Watch These Mesmerizing 3D Printed Motion Sculptures of Lebron James's Dunk

It's part of a new effort to try and visualize human motion.

by James Dennin

As the years go on, athletes are pretty much always getting better. From their nutrition to their equipment to their ability to study and review their moves, the boundaries of what’s possible rarely, if ever stop moving. Lebron may not have surpassed MJ just yet, but he’s already clocked more games and is still going strong.

Unfortunately for Lebron, but fortunate for his successors, the pursuit of human excellence may have gotten a little easier this week, thanks in part to a new effort from researchers at MIT’s Computer Science and Artificial Intelligence Laboratory to make it much easier to more precisely visualize human motion. These motion sculptures, or “mosculpts,” make it much easier to record and study the finer points of a dunk, a leap, or a tennis serve.

Slow motion video may have accomplished a lot in this regard, but it’s still two dimensional. This erases a lot of the nuance to what makes a Lebron dunk a Lebron dunk, or what makes Roger Federer’s serve so special. You’re also stuck with whatever angle the camera caught in the frame, whereas 3D motion visualizations enable you to rotate and study a given movement from different viewpoints.

What makes a Lebron dunk a Lebron dunk? 3D Printed motion sculptures may have the answer. 

MIT CSAIL

Why Visualized Motion Could Be a (Sorry) Game-Changer

Among other things, researchers see an opportunity for the technology to help novices emulate the greats.

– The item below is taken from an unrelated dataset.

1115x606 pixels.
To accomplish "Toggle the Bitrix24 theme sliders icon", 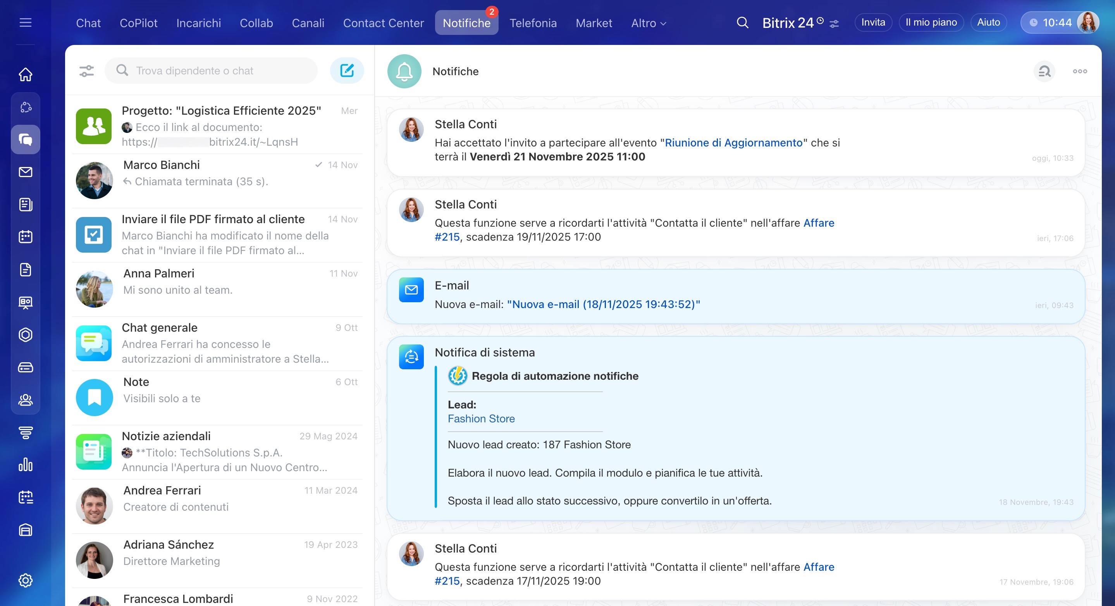I will [834, 24].
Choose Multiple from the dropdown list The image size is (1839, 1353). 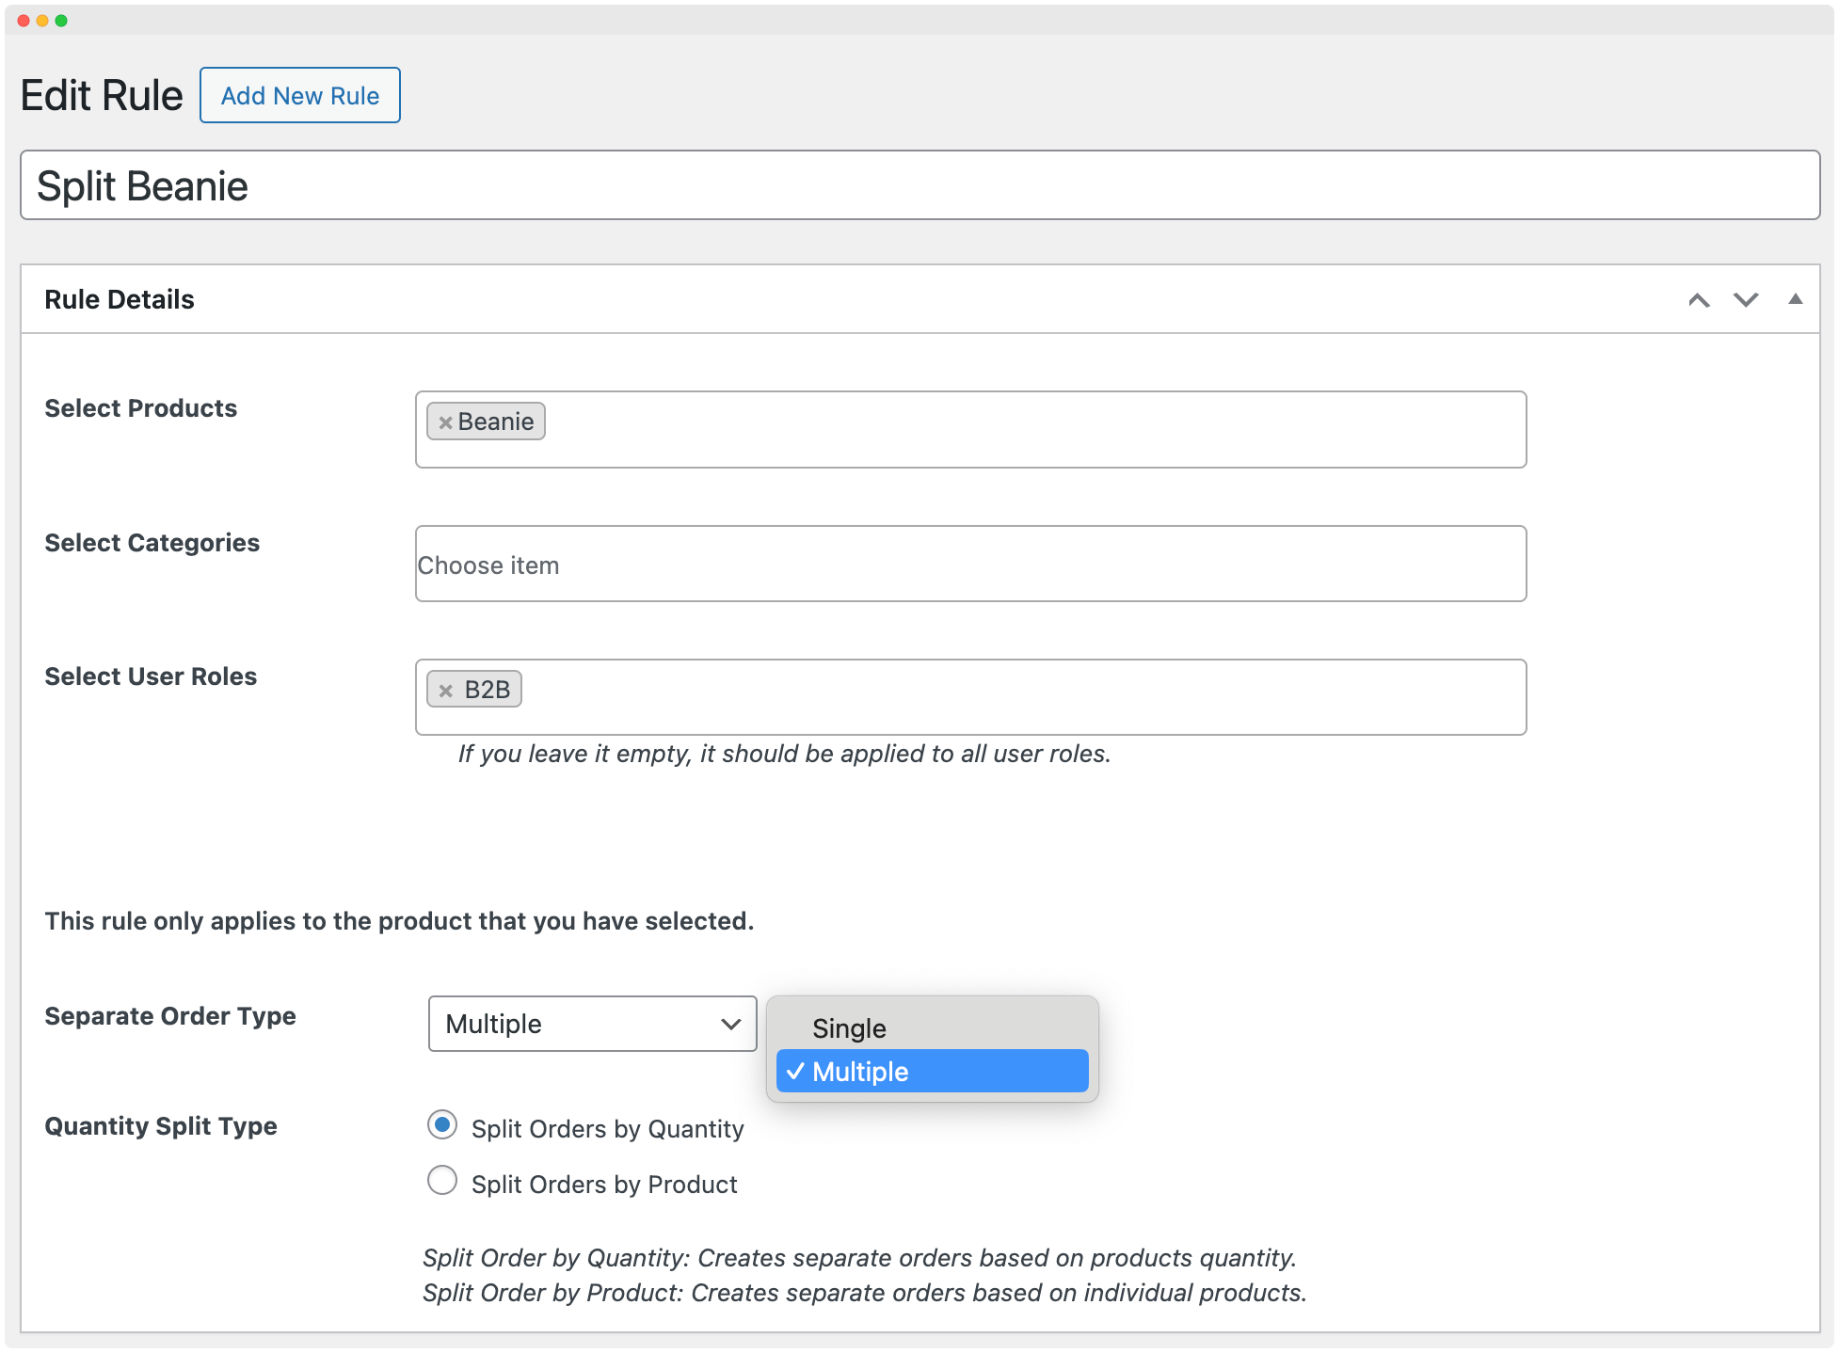click(931, 1072)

“Imagine that you have a video of Roger Federer serving a ball in a tennis match, and a video of yourself learning tennis,” Xiuming Zhang, lead author of a related paper that will be presented next month in Berlin, said in a statement. “You could then build motion sculptures of both scenarios to compare them and more comprehensively study where you need to improve.”

It’s interesting to think about the possible ramifications, not just in sports but in the arts. Dance and the ballet, for example, has always had problem with ephemerality, at least relative to the art forms that can be more readily recorded using text, images, or musical notation. Dance lives in a moment, but motion visualization may change that by giving us a much better tool for preserving, say, Misty Copeland’s pirouette for posterity.

Recording movement for posterity got a lot easier. 

MIT CSAIL 

But that may only beginning, too. Right now these visualizations can only be achieved with one key subject, which limits the applications somewhat. Being able to create visualizations with multiple subjects, the researchers say, could open the door to studying all kinds of other situations, like social disorders and team dynamics.

Best of all, this new process is simple. You don’t need a special set or depth cameras in order to create a motion sculpture, you only need an input video. The system then analyzed the video, detects your body parts, and stitches together the best poses from key body parts.